[start Dataset]
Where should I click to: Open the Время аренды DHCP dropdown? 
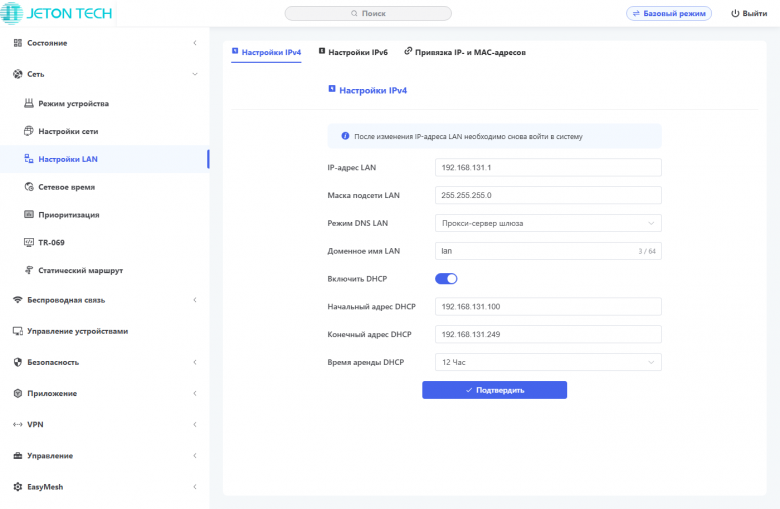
[end Dataset]
[start Dataset]
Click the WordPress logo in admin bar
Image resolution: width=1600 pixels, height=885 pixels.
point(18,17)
[end Dataset]
[start Dataset]
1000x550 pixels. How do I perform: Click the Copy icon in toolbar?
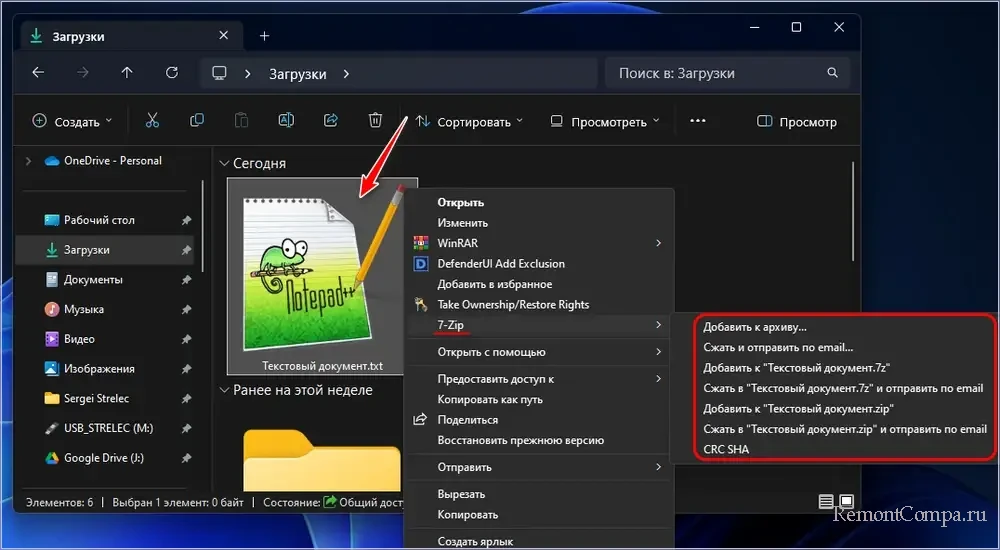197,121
[end Dataset]
▸ Work required
Counting only exact, case-sensitive matches, how many lines of the listing contain the string "pixels"? Reply with the number alone.

▸ Solution to this exercise
2